Note on votes; The code numbers of each voting stub would be published so the voters can anonymously go online or to the courthouse and match their stub.
We have a complex and deeply flawed "political" system that has evolved over centuries and has a great deal of texture and weight. It appears to be heading us to a very dark place. In response an unusually perceptive and concerned (and growing!) sub-group has not merely proposed but enacted a radical alternative model. Not exactly anarchic but certainly pointed in its rejection of representative democracy and celebratory of the processes and ethos of direct democracy.
The harsh and thus-far conclusive lesson of history is that direct democracy can't be successfully extended beyond the smallest of polities. There's a reason--and it's not mere corporate greed and evil--that representative democracy has been all-but-universally adopted at virtually all levels of political organization (where more authoritarian models don't still hold sway) on Earth.
Perhaps history itself is full of crap. Perhaps a New Age is truly at hand. But you bet very cautiously against the full weight of history because the one constant is a very slowly evolving human nature. You can call this "conservative" or even "negative," but I would prefer to think of it as careful observation.
I think the world needs the sober and it also needs the drunk ("inebriate of air am I, and debauchee of dew . . ."). The difficulty arises in conversations and transactions between the two. The Hari Krishnas dance, the Wu Li Masters dance, in the exuberant spirit of their belief. Why doesn't everyone join them? Why do the vast majority say 'no thanks' and prefer keeping their shirts on and watching football? Why, for that matter, are billions poured into some single sub or bomber, while we have bake sales and lemonade stands for election integrity and its sister causes?

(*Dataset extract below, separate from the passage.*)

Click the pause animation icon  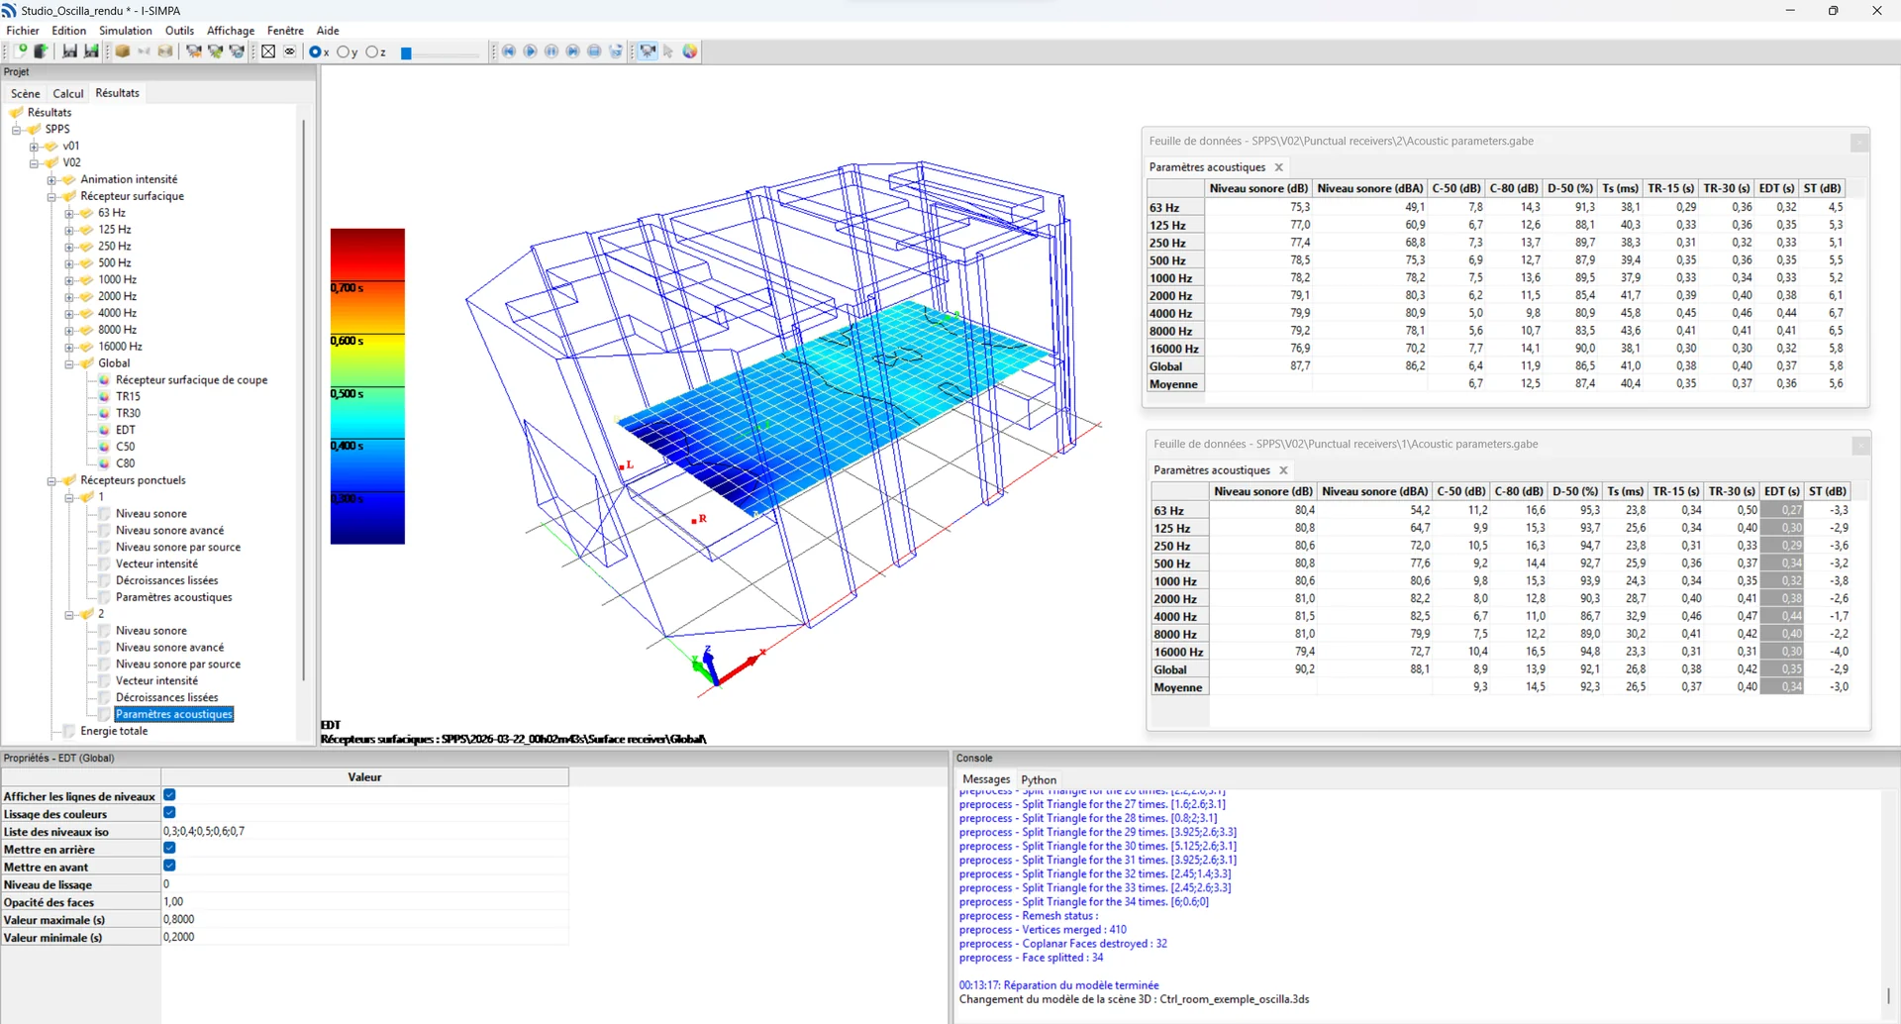coord(551,51)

I wish it were otherwise and a wish is a good place to start. I am moved to see this upwelling of organized objection to the blind march to hell that our "leaders" have set us on. But I maintain a rather dark view of collective human nature--derived from my particular lifetime of observation and interaction (and I guess I read Lord of the Flies at a very impressionable age)--and it's a view that says representative democracy is one hell of an achievement, given our collective propensities, and not something to be tossed into the trash like an apple with a brown spot by a lazy child.

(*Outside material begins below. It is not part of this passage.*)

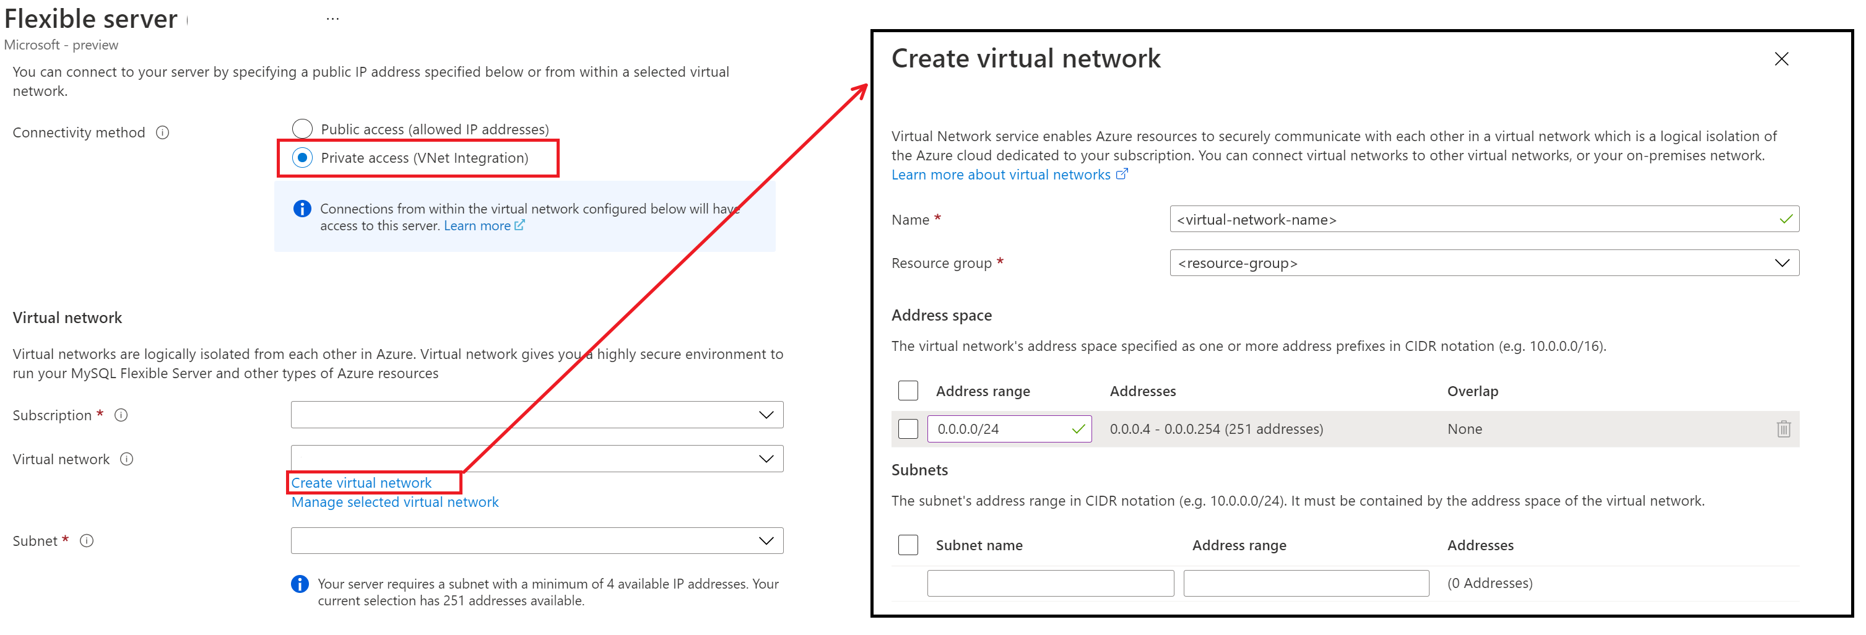The width and height of the screenshot is (1866, 635).
Task: Click the info icon next to Subscription
Action: (x=122, y=415)
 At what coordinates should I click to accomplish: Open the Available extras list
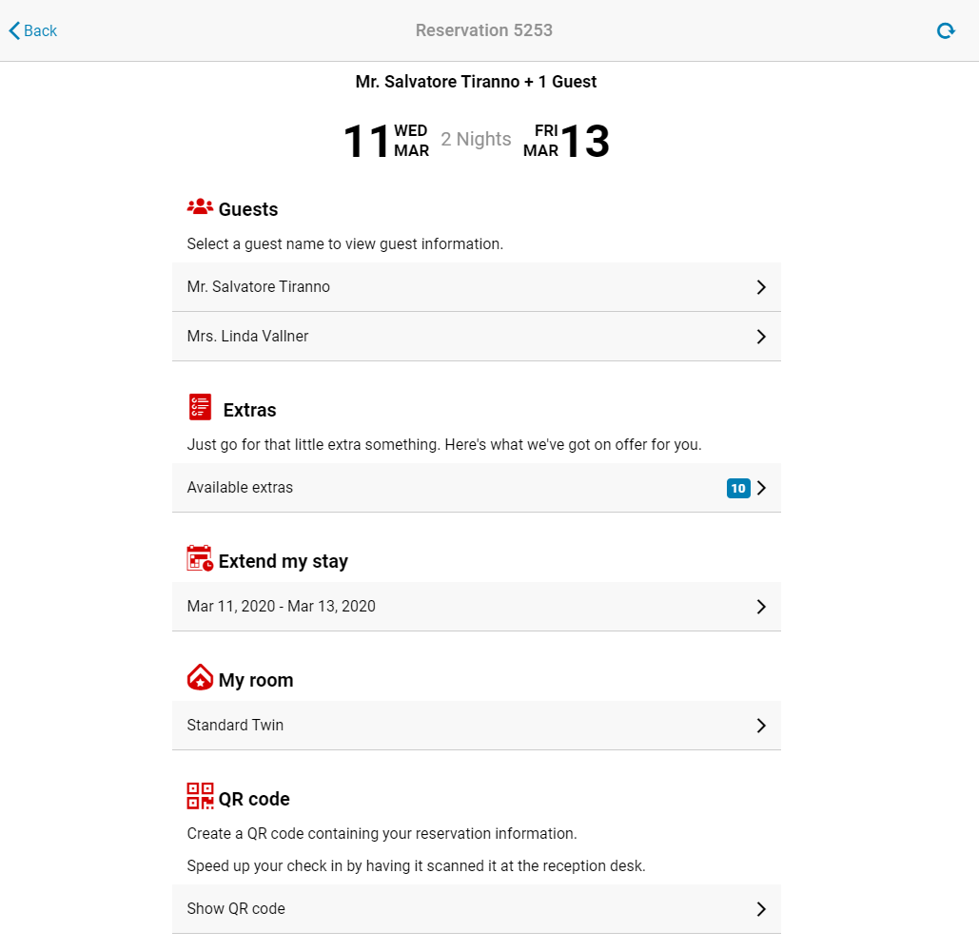point(240,488)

It's a big brown spot, and there's probably a worm and some fungus. At some point it should be possible to marshal our forces to cut these blights away, and we could certainly do worse than to begin with wholesale election rigging. At some point soon the OCCUPY groups will have to choose whether they want to shoot their arrows at representative democracy itself or against the blights that have poisoned that democracy. This is a critical choice but it is one that does not yet seem to have come to conceptual fruition and clarity.